DiCaprio still has moments of self-doubt
It helped him connect to his character Rick Dalton in Tarantino's Once Upon A Time In Hollywood
To Leonardo DiCaprio, luck has played a huge part in his success in Hollywood.
Said the 44-year-old Oscar-winning US actor during our interview at the Four Seasons hotel in Beverly Hills: "More than anything, it's being in the right place at the right time that opens the doorway to having that career. So, in a weird way, it's like winning the lottery."
In his latest movie Once Upon A Time In Hollywood, which opens here tomorrow, he ironically plays a has-been TV star desperate to hold on to success.
However, DiCaprio had no problem connecting to the character of Rick Dalton, even though his own career trajectory took a different course.
He said: "I have friends who are working in this industry and continue to struggle to try to pave their way. I didn't need to have lived Rick Dalton's life to understand what he was going through. I think there's attributes of self-doubt in him that are universal in all of us."
Yes, even Hollywood superstars like him have mortal moments on set.
"Whether it be exhaustion or whatever, where you cannot get the line out. It's kind of like the equivalent of going to school in your underwear," he said with a laugh.
DiCaprio is arguably the most successful actor of his generation, without a single superhero movie in his filmography.
He has no need to churn out movies to stay in the public eye, and after his breakout role in 1997's Titanic which made his international reputation, his best known work has been with marquee directors such as Martin Scorsese (with whom he has worked five times), Steven Spielberg (Catch Me If You Can), Clint Eastwood (J. Edgar), Christopher Nolan (Inception) and Quentin Tarantino (Django Unchained).
Once Upon A Time In Hollywood is his second collaboration with Tarantino, and he shares centre stage with another Hollywood heart-throb, Brad Pitt, who plays Rick's longtime stunt double and best friend Cliff Booth.
While the two broke out at about the same time and worked separately on the TV show Growing Pains, DiCaprio said he knew Pitt only peripherally before this film, but they connected at once.
"I think that we share the same understanding of film and this city and this town and growing up in the '90s, sort of having our careers spark at the same time. There was an immediate understanding and a familiarity with what the genre was about, but more importantly, what that relationship between a stuntman and an actor was like.
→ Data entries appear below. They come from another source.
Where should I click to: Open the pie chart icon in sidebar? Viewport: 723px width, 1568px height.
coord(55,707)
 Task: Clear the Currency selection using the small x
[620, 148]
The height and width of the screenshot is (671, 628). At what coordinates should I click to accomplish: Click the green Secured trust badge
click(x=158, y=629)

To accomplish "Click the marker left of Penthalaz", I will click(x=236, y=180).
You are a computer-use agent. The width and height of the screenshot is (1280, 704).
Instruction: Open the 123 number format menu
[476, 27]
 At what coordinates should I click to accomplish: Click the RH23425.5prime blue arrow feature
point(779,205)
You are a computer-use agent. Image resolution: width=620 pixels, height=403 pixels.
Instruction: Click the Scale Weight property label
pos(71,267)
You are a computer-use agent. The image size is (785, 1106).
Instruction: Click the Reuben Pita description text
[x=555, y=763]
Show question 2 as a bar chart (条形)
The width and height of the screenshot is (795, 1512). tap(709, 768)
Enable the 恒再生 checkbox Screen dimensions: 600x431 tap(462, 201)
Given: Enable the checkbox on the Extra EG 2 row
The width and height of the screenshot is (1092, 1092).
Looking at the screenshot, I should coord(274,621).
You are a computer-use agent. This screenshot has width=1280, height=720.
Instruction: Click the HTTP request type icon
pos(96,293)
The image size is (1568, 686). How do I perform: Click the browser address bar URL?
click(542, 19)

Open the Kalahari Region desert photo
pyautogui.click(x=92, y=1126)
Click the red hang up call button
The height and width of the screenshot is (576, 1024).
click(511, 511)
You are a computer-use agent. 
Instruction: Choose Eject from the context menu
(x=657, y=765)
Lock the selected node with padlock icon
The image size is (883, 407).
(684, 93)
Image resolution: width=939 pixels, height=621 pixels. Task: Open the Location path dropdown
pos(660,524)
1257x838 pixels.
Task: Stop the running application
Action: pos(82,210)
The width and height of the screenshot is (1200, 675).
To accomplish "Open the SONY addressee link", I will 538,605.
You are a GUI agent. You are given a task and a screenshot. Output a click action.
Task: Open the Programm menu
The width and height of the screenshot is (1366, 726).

"It's a very isolating industry and you depend on these relationships. There was a lot of discussion about our back story. So as soon as we stepped on set the first day, we were those guys. It was a really strange experience," he said.
ADMIRATION FOR PITT
He continued: "Working with Brad was terrific. Not only is he incredibly talented, but he's made some really out-of-the-box choices and he's really tried to do genres of film and work with directors that are interesting and fascinating creatively."
As someone born and bred in Hollywood, when asked what it means to him, DiCaprio said: "Interestingly enough, the only reason I am an actor is because I lived in Hollywood. I had dreams of becoming an actor, but I never felt part of that club.
"If it wasn't for the sheer proximity of going to a school (there), and having my mother literally drop me off to auditions straight after school, I would never have uprooted myself from Iowa or Missouri, with these grand Gold Rush dreams, backpacks on, to come to Hollywood like so many others."
He also has an amusing anecdote about his father during the One Upon A Time In Hollywood shoot.
"My parents are still hippies. When all of Hollywood Boulevard for five blocks was completely re-dressed in 1969 (for the film), they had head shops and hundreds of hippies walking up and down it, we are driving in the car I said to Brad, 'That's my dad there', and he goes, 'Yeah right'.
And I go, 'No, that's really my dad', and he goes, 'Oh, that's cool that they dressed him up to look like one of the extras'.
"I said, 'No, no, he's just visiting, that's him with the sandals and the Hawaiian shirt and that's his wife with the turban on and that's how they are every day'."
The writer is the chair of the board of directors of the Hollywood Foreign Press Association, a non-profit organisation of entertainment journalists that also organises the annual Golden Globe Awards.